Atomic Physics

As an atomic physicist, I have been interested primarily in tests of fundamental interactions and in explorations of atoms that are unusual in regard to their degree of excitation or particle composition. These investigations include, among others:

  • The combination of accelerator technology and radiofrequency spectroscopy to make a fast atomic beam for precision fine and hyperfine spectroscopy of atomic hydrogen. The use of a fast atomic beam permitted spectroscopy and charge-exchange collisional studies to be performed on short-lived excited states under well-defined conditions largely free from extraneous fields.
  • I developed a comprehensive theory of the interaction of atoms with radiofrequency, microwave, and optical fields to predict single- and multi-photon spectroscopic lineshapes from which detailed information could be extracted concerning atomic structure and interactions.

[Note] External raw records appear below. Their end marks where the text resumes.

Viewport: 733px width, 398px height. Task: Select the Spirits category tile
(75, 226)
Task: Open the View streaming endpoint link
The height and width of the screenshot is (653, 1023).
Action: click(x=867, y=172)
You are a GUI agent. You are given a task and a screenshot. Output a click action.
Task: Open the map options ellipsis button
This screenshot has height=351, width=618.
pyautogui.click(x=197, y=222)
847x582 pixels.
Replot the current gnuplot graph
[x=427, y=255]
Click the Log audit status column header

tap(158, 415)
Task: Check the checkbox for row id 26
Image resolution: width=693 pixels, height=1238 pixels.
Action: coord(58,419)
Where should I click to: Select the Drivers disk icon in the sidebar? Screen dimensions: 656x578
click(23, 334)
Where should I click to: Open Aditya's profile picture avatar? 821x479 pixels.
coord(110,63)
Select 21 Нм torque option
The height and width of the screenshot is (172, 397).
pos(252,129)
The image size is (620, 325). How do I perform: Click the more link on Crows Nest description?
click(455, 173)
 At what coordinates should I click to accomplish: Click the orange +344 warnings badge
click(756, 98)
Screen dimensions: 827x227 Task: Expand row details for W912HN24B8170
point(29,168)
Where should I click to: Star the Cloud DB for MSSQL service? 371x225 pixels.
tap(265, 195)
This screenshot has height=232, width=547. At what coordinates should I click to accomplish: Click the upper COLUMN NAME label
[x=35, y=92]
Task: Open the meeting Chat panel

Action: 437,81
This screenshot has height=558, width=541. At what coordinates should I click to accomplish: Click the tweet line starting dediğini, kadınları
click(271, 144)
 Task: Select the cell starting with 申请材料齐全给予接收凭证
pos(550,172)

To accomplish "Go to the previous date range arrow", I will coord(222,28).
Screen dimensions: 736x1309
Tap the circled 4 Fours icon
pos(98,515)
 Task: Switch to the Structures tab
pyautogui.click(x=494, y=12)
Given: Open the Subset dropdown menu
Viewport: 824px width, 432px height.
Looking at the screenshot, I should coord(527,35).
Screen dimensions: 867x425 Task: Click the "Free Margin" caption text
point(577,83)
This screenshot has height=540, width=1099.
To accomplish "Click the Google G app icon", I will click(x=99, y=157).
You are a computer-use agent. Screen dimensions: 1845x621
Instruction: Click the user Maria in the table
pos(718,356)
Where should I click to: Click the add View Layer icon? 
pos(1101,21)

  • I investigated highly excited atomic states (Rydberg states) by means of laser-induced quantum interference in the time domain. The general theory of laser-induced quantum beats predicted novel nonlinear effects as well as the quantum beat signals of atoms subjected to external static fields.
  • An exotic atom is one in which a bound electron is replaced by an unstable particle. I have examined theoretically the properties of muonic atoms in strong magnetic fields and the consequences of quantum statistics on the lifetime of the dimuon atom, a prototype of an entirely new class of hitherto unexamined atomic species.